I have a set of 2D points, where I would like to use the K-means algorithm to partition out the correct number of clusters.

I read that that for a fixed number of clusters, I should run it a few times and find the result that gives the minimum variance.

For example, say I know that the "correct" number of clusters to be 4. Thus the pseudo-code for this example:

List<kmeansResult> result;

for(int i = 0 ; i < numIteration; ++i)
{
    result.Add(kmeans.Compute(4));
}

And I will get 10 different ways of obtaining 4 clusters in result, each with its individual cluster variances.

My question in this case, is how to quantify "minimum" variance. Since the variance is in 2 dimensions, i.e. var(X) and var(Y), there may be instances where var(X) is mimimized but not var(Y). What would be a good measure to "lump" the 2 together?

1
Just sum them up. This will then be the variance of the distance to the cluster centroid.Nico Schertler
@NicoSchertler You are assuming covar(X,Y) = 0, which might be true for the entire sample set, but most likely is not true per cluster.amit
@amit: I am not sure why the covariance should be accounted for calculating an overall cluster variance.
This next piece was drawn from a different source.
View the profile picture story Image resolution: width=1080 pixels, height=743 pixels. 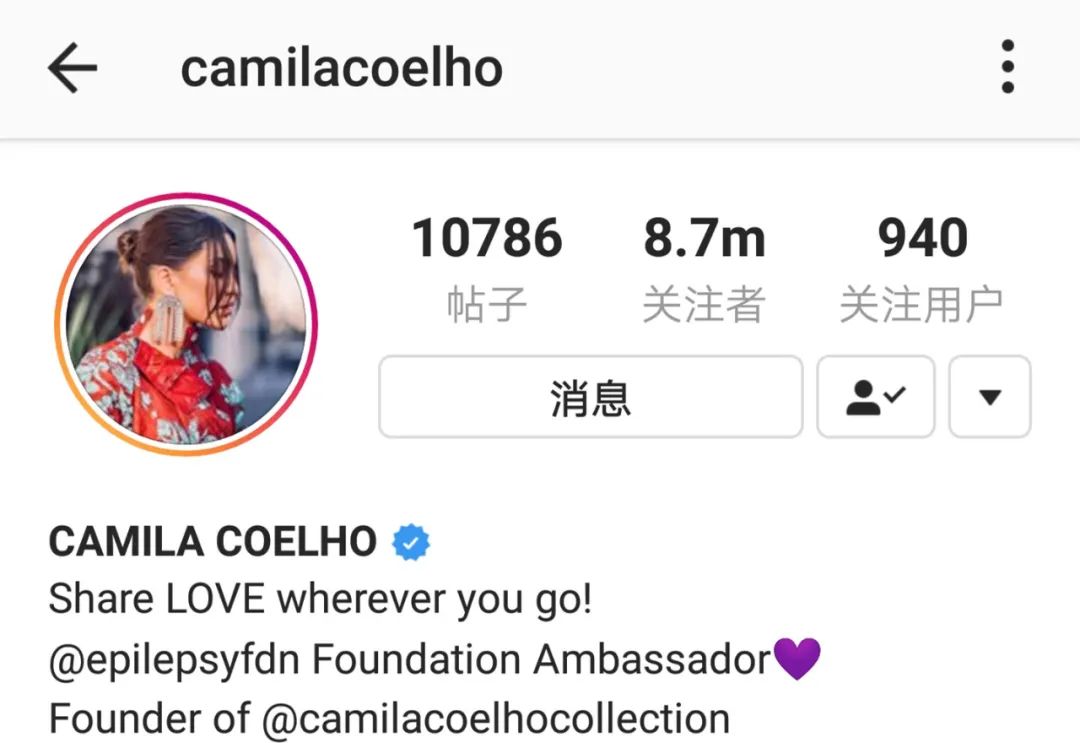click(x=186, y=324)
Unless you're looking for elliptical representations. Your answer is basically what I suggested, isn't it?Nico Schertler
@NicoSchertler "My" algorithm (not mine, seen it around bunch of times, including in Machine Learning course in coursera) is summing distance, if you want the variance var(X+Y), you need to account for the covariance of the two random variables, var(X+Y) = var(X) + var(Y) +2cov(X,Y), so if you want the joined variance, you need to take care of the covariance.amit
@amit Agreed. But I don't see how var(X+Y) would help here. I was going for var(X) + var(Y) which is basically var( || data point - cluster center ||)Nico Schertler

1 Answers

0
votes

A common practice is to try to minimize sum { (C_i - x_i) \cdot (C_i - x_i) i=1,...,n}, where:

  • C_i - the central of the cluster for point i
  • x_i - the point i
  • \cdot - dot product
  • n - number of samples

The idea is to minimize the L2 distance from the clusters, resulting in each cluster being tighter together.

In simple words, it is basically summing the euclidean distance for each point to its centroid - but without the squared root taken in the euclidean distance metric.